Look at the entries below and restate word for word the lines from the first through the one that has "[Find us on Facebook] (37, 845)".

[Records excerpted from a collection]
►
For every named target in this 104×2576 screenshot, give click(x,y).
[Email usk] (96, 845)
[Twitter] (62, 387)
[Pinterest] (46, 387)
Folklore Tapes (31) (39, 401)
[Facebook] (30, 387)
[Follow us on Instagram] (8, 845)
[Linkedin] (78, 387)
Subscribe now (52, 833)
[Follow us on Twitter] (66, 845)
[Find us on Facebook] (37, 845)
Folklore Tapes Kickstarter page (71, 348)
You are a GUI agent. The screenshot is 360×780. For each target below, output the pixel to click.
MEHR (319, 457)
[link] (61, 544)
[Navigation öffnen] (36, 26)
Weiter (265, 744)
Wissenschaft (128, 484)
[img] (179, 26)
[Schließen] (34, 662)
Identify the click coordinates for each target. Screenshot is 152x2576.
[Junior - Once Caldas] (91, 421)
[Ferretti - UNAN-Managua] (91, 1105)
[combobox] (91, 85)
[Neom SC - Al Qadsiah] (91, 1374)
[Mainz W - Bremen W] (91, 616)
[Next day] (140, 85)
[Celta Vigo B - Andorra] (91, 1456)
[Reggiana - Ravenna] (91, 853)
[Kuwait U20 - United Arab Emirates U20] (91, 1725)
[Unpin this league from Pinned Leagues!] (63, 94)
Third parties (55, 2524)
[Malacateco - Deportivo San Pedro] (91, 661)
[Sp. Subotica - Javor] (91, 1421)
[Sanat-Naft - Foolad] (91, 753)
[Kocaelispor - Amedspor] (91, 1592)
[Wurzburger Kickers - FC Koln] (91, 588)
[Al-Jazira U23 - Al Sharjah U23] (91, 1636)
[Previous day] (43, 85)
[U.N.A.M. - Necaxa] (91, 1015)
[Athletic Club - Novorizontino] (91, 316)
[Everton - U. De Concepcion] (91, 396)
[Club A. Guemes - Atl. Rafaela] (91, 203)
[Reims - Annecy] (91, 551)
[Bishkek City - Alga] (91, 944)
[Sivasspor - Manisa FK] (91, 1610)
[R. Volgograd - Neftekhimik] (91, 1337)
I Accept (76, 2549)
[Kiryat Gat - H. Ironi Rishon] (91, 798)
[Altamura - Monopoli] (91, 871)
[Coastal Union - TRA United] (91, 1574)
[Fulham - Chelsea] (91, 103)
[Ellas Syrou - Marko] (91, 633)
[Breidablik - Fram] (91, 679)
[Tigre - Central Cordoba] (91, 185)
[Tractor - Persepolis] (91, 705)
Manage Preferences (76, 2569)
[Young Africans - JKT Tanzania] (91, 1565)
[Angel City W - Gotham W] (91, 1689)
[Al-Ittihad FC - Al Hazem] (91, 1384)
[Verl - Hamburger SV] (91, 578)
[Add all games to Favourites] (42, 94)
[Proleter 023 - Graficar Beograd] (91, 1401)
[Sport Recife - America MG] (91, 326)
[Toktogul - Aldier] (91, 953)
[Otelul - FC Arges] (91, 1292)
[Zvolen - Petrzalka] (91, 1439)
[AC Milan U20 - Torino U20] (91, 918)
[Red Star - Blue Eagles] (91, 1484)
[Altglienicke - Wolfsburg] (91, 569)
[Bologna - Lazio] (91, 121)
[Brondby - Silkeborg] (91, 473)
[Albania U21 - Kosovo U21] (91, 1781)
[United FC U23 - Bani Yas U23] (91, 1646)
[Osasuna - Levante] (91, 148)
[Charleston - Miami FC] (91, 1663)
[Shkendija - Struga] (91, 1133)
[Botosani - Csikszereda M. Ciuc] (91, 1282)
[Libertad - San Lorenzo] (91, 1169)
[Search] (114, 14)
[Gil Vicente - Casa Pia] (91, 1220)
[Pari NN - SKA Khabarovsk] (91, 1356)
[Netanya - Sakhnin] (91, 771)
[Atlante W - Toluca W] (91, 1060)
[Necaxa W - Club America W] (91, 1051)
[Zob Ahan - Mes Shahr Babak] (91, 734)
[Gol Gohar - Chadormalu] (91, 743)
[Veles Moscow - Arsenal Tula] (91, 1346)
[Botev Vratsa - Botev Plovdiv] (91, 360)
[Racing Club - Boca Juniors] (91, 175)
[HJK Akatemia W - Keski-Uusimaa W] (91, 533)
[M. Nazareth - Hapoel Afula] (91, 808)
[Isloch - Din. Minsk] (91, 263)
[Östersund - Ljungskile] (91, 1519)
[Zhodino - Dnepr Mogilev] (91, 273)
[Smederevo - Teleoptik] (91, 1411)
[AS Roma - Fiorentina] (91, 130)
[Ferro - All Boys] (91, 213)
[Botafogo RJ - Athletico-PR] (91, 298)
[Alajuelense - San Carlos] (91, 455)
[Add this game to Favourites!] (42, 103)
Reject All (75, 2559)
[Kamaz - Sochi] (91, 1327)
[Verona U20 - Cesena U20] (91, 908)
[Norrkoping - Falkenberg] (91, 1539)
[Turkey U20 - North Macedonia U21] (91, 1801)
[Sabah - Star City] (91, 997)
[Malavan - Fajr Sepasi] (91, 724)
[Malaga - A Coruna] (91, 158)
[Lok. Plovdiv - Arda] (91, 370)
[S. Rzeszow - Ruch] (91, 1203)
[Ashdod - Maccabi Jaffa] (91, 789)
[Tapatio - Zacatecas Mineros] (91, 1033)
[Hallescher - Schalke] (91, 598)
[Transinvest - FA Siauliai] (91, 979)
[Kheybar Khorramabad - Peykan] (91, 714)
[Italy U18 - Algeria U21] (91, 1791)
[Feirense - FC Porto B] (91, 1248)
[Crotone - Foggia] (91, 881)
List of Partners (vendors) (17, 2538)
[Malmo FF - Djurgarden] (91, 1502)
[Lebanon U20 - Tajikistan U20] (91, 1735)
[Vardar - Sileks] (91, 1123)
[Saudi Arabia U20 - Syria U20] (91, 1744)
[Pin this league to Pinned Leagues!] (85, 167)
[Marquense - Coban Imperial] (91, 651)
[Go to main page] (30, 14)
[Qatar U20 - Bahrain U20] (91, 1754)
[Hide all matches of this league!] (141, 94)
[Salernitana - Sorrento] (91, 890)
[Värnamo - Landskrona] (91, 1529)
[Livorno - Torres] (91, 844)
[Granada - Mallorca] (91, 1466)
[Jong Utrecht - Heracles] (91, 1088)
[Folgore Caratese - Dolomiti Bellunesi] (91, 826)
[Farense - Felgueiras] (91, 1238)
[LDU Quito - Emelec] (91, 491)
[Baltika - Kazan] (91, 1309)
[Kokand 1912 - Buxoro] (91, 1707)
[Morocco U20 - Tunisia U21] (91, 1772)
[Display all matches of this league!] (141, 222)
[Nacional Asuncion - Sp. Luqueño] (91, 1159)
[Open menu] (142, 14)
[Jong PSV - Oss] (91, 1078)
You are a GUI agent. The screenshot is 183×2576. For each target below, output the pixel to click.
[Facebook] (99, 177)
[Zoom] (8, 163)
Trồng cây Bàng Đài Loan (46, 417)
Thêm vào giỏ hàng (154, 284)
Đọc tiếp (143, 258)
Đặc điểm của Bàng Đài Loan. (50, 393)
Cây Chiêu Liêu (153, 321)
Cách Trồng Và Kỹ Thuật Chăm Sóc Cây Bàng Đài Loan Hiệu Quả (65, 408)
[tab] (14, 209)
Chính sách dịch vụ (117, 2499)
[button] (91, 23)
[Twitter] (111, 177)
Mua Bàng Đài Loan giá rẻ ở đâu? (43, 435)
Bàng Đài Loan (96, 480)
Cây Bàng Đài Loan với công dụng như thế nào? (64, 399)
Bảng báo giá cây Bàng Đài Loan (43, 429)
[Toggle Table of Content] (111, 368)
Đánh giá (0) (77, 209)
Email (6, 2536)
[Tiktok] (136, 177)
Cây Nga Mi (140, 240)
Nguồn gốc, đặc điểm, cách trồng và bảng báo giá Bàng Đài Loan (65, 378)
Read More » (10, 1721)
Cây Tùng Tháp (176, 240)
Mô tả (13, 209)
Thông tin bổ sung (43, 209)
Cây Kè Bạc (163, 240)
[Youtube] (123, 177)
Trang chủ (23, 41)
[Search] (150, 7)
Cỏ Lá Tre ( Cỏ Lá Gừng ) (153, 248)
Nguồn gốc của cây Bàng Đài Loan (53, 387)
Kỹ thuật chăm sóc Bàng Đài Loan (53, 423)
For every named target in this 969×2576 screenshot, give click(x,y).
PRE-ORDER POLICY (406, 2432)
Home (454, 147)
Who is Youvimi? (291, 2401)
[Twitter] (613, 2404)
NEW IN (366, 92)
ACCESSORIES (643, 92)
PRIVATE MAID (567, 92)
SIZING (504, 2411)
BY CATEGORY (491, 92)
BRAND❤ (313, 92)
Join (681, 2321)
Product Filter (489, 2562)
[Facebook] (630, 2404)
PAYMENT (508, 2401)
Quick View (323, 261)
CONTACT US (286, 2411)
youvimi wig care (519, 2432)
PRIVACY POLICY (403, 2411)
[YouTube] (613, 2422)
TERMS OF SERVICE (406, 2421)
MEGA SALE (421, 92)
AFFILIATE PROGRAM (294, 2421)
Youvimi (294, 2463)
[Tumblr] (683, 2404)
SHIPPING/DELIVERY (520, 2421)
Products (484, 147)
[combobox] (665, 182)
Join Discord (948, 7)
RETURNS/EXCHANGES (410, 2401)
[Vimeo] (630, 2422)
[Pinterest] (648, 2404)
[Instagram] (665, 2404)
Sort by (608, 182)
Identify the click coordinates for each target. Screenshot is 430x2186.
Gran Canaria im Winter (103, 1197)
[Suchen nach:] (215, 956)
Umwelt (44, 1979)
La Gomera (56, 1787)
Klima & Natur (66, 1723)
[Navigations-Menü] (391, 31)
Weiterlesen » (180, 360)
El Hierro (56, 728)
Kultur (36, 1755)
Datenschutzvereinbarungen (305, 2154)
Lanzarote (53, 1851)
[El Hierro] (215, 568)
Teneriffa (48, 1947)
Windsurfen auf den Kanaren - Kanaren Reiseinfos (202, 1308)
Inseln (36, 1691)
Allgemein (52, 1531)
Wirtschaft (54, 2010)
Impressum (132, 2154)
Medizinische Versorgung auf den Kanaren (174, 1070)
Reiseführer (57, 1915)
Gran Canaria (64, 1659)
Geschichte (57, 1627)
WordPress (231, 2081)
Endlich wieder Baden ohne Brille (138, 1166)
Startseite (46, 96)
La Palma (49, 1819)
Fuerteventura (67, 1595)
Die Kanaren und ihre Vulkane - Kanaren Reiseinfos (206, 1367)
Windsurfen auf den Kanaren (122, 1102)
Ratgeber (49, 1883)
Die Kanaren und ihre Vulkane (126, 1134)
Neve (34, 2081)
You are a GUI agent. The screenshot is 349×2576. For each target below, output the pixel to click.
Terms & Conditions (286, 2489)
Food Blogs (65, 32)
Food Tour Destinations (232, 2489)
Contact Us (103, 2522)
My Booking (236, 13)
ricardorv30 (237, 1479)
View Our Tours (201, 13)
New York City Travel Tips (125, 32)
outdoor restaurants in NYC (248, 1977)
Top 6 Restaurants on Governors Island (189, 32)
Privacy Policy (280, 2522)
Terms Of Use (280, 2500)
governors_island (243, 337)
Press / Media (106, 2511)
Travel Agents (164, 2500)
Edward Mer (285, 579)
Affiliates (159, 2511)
◄
Solution ▸
For every named target in this 104×2576 screenshot, give click(x,y).
[Email usk] (96, 845)
[Twitter] (62, 387)
[Pinterest] (46, 387)
Folklore Tapes (31) (39, 401)
[Facebook] (30, 387)
[Follow us on Instagram] (8, 845)
[Linkedin] (78, 387)
Subscribe now (52, 833)
[Follow us on Twitter] (66, 845)
[Find us on Facebook] (37, 845)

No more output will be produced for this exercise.